Так вывела генерала Кобрисова его судьба, или его кривая, к самому Предславлю, чтоб стоять перед ним в готовности – на тот невероятный случай, если б фельдмаршалу Эриху фон Штайнеру, командующему группой армий «Украина», вздумалось переправиться обратно и запереть с востока взятый уже плацдарм у села Сибеж. Вся задача Кобрисова и была – пусть Ставка это вспомнит, учтет! – лишь подстраховывать левого своего соседа, 40-ю армию Терещенко, вышедшего не напрямую, а на восемьдесят километров ниже по течению. Там посчастливилось найти излучину Днепра, капризно вильнувшего к востоку лет с полмильона тому назад, чтобы теперь подарить Терещенке неоценимую возможность – заявить свои права и на первый плацдарм, и на самый Предславль тоже. Щедрость подарка была еще и в том, что на всем протяжении правый берег Днепра выше левого и открытый, а в излучине он такой же низкий, овражистый и лесистый, не надо карабкаться на кручи, ни ломать голову, как укрыть высаживающиеся войска. Она так соблазнительно выглядела, эта излучина, для присутствовавших на совещании у командующего фронтом Ватутина, в Доме культуры села Ольховатка, на нее безотрывно, как завороженные, смотрели и сам Ватутин, и представитель Ставки маршал Жуков, и командующие четырех вышедших на Предславль армий – трех общевойсковых и 1-й танковой Рыбко. Тыча без конца в эту излучину палкой вместо указки, Терещенко страстно доказывал, что она подарена нам как бы самим Богом, – аргумент, иной раз действующий на грамотное начальство неотразимо, если высказывать его напористо и с восторгом, как умел Терещенко. К главному аргументу удачно пристраивались и дополнительные – вроде того, что этот участок берега, благодаря той же излучине, обстреливается нами с трех сторон. Куда ни кинь, а другого варианта и быть не могло, как захватывать плацдарм у Сибежа и Предславль штурмовать – с юга.

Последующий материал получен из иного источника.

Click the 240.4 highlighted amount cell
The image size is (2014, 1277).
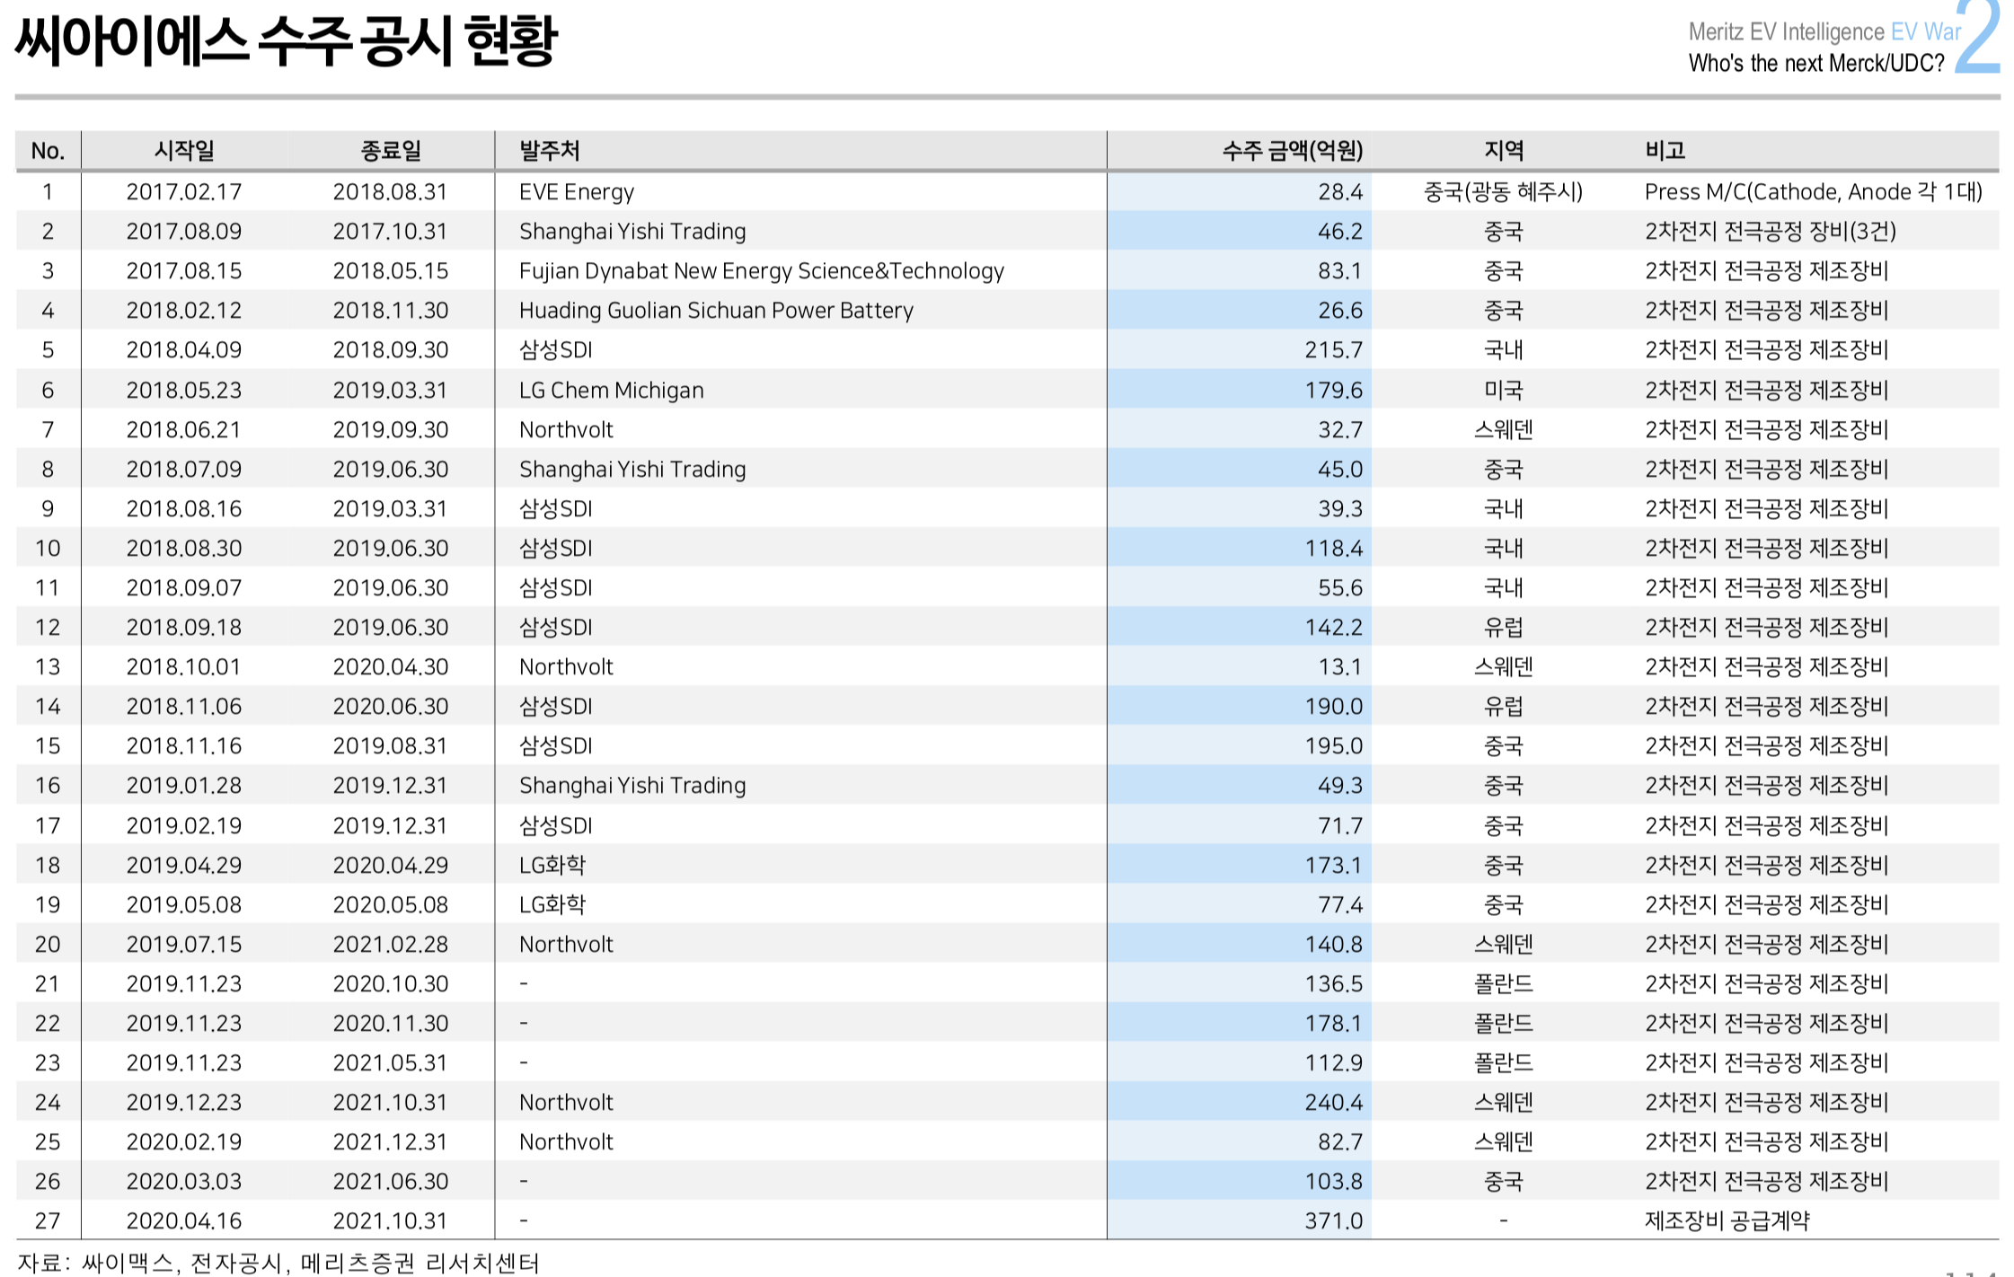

Один изъян этого варианта виделся сразу: все то, что пришло в головы наступавшим, могло же прийти и немцам, именно генерал-фельдмаршалу Эриху фон Штайнеру. На это возражение, высказанное правым соседом Кобрисова, генерал-лейтенантом Чарновским, ответ у Терещенко был готов: «Что ж, если мы сами предвидим то, что противник может предвидеть, значит кой-чему научились». – «Денис Трофимович, это не ответ! – кричал запальчиво Чарновский. – Одного предвидения мало, не худо бы и новинку применить, если фон Штайнер о тебе заранее побеспокоился…» Но с быстрой, хищной улыбкой Терещенко парировал: «Василь Данилыч, чего ему, фон Штайнеру, меня-то пугаться? Скорее он про Чарновского думает, больше наслышан…» И все присутствовавшие, тоже с улыбками, поглядели на Чарновского, молодого, красивого, удачливого, самолюбивого Чарновского, о котором не столько фон Штайнер, сколько весь фронт был наслышан, что он прямо-таки засыпал письмами Ставку: «Никогда ни о чем не просил, об одном прошу – разрешить мне взять Предславль». Обосновывал он свою просьбу тем, что родился близ этого города, здесь учился, вступил в комсомол, здесь женился, и первые годы его службы здесь прошли, за этот город он жизнь готов положить, и т. п. Он-то и давил на Кобрисова, как пристяжная на коренника, иной раз смещая его боевые порядки, заходя «по ошибке» на его полосу наступления. Напомнив о зависти оппонента и тем смутив его, Терещенко добавил уже серьезно: «Хочу заверить – вполне отдаем себе отчет, кто такой фон Штайнер. Не раз встречались. В общем-то, недурной вояка». Так сказано было о генерале, которого его немецкие коллеги называли «лучшим оперативным умом Германии» и который, будь у него не столько сил, как у Терещенко, а вполовину меньше, изметелил бы его за несколько часов. Впрочем, то был стиль не одного Терещенко, но установившийся уже во всей армии – говорить о противниках этак по-солдатски насмешливо, и были они – недурной вояка фон Штайнер, что-то кумекающий Паулюс, не совсем идиот Мантейфель. Хорошим тоном сделалось «презрение к врагу» – за то, что у него меньше танков, меньше орудий, что он в невыгодном положении, а у нас, почитай, шести-, семикратный перевес – и он еще «рыпается». Когда же этот ослабший недотепа вдруг резал по морде или уходил изящно от окружения, тогда он был «гад ползучий» и «сволочь редкая».